Bei der AWO Rostock hat es in schneller Folge drei überraschende Personalwechsel gegeben. Im Sommer dieses Jahres ersetzte ein Interimsgeschäftsführer den bisherigen Geschäftsführer. Nun musste auch der Übergangschef kurzfristig gehen. Aktuell leitet Matthias Siems, ein SPD-Mitglied aus Rostock, die Geschäfte. Die AWO sieht sich unterdessen mit schweren Vorwürfen konfrontiert. So sollen unter anderem ehrenamtliche Vorstandsmitglieder über ihre Privatunternehmen geschäftlich mit der AWO verbunden gewesen sein. Der Interimsgeschäftsführer soll mutmaßlich entlassen worden sein, weil er zu sehr auf die Aufklärung des Sachverhalts drängte. Das berichtet der Nordkurier.

Neuer Geschäftsführer gesucht

Die AWO bestreitet die Vorwürfe. „Die GeschäftsführerInnenstelle bei der AWO Rostock wurde bundesweit ausgeschrieben – dieses Auswahlverfahren läuft gegenwärtig“, teilt der Vorsitzende Kleiminger in einer Erklärung mit. Die Interimsgeschäftsführung sei von vornherein nur für kurze Zeit geplant gewesen.

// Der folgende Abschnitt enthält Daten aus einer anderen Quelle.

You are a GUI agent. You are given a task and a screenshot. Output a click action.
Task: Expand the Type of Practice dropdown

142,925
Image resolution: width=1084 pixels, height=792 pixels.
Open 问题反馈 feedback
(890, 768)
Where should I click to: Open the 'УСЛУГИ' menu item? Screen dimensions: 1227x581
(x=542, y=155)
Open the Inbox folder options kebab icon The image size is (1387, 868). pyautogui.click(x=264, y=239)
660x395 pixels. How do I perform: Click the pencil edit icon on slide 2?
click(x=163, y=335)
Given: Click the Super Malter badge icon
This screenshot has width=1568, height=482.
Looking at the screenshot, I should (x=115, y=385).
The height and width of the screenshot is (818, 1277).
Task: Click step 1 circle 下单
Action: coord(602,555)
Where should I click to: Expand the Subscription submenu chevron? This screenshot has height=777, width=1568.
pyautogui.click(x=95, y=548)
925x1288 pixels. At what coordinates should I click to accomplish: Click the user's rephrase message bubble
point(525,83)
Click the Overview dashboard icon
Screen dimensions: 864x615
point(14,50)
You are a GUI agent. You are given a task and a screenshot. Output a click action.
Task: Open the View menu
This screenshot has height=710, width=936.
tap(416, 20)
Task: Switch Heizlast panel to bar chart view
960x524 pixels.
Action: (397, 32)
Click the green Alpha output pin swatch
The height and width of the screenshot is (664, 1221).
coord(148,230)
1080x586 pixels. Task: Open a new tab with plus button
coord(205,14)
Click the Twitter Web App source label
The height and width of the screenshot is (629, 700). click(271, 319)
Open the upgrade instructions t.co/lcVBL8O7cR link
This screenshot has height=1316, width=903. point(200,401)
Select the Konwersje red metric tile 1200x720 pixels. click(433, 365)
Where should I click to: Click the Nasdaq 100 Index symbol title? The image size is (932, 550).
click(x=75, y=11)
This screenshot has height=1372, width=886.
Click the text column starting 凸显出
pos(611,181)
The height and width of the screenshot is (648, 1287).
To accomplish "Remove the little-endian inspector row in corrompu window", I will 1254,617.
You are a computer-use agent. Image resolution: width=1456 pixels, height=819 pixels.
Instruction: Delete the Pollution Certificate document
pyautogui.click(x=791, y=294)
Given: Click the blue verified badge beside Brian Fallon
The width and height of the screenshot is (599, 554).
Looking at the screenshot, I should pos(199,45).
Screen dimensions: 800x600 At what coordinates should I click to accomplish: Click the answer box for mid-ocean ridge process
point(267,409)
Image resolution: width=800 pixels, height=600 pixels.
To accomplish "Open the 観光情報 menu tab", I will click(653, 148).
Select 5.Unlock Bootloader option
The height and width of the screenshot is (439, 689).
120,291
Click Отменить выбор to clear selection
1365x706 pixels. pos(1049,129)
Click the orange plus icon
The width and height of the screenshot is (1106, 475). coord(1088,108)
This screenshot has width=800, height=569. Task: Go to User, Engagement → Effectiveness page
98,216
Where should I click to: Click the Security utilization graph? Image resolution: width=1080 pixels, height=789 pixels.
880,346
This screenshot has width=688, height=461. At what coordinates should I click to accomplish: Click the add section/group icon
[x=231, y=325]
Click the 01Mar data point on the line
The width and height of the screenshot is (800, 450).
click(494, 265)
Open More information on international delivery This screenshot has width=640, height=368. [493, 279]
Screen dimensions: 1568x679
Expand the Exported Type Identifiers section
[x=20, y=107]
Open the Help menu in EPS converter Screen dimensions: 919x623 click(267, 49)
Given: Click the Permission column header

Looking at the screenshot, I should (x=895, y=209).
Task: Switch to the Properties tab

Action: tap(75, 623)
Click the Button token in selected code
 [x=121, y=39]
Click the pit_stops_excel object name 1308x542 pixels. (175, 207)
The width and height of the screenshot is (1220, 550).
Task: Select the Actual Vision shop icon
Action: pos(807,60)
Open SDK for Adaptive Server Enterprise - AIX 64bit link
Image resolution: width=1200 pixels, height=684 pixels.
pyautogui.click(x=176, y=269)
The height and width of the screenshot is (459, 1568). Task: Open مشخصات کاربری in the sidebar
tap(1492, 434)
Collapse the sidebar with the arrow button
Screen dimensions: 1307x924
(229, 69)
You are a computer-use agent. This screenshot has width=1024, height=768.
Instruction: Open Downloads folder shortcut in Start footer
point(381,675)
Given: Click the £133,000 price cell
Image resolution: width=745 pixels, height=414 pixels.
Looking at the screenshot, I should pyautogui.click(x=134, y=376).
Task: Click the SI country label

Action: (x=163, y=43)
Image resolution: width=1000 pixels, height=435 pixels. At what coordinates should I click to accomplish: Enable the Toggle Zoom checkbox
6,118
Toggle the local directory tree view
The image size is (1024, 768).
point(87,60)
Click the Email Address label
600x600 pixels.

Auch der aktuelle Geschäftsführer Siems sei nur bis zur dauerhaften Neubesetzung verpflichtet worden.

Zudem habe es für Vorstandsmitglieder keine wirtschaftlichen Vorteile gegeben. Um Interessenkonflikten vorzubeugen, würden betroffene Vorstandsmitglieder von Beratungen ausgeschlossen.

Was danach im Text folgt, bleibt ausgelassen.